Kashmir reeled under intense cold wave conditions on Friday as the mercury stayed several degrees below the freezing point, resulting in the freezing of several water bodies including Dal Lake. Srinagar recorded a low of minus 7.6 degrees Celsius which is around five degrees below normal for this time of the year.
The city had recorded a low of minus 8.4 degrees Celsius on Thursday, which was the lowest temperature in Srinagar since 1991. Srinagar had recorded minus 8.3 degrees Celsius in 1995. The temperature has fallen to minus 11.3 degrees Celsius in 1991.

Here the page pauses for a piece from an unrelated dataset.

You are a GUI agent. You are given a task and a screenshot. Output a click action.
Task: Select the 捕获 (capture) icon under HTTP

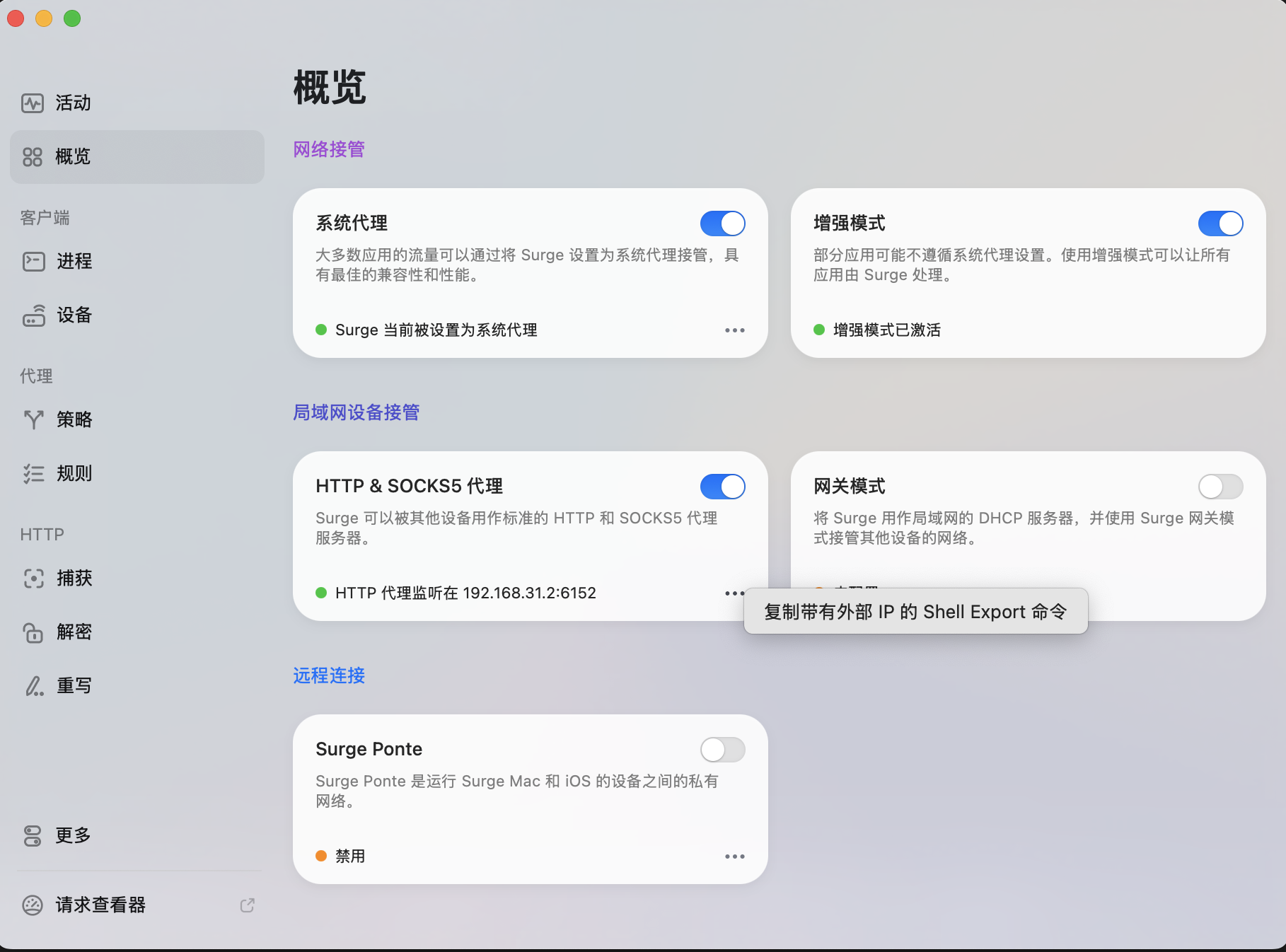tap(74, 579)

The lowest temperature ever recorded in Srinagar was minus 14.4 degrees Celsius in 1893. The rest of the valley was also reeling under intense cold.
Pahalgam tourist resort, which also serves as a base camp for the annual Amarnath yatra in south Kashmir, recorded a low of minus 8.6 degrees Celsius – up from the previous night’s minus 11.1 degrees Celsius.
The minimum temperature in Gulmarg tourist resort settled at minus 5.5 degrees Celsius – up from minus 7.0 degrees Celsius the night earlier. Qazigund – the gateway town to the valley – recorded a minimum of 8.3 degrees Celsius.
Kupwara in north Kashmir recorded a low of minus 5.7 degrees Celsius, while Kokernag recorded minus 8.4 degrees Celsius. The surface of Dal Lake has frozen due to the bone chilling cold, prompting authorities to issue an advisory against walking on the ice.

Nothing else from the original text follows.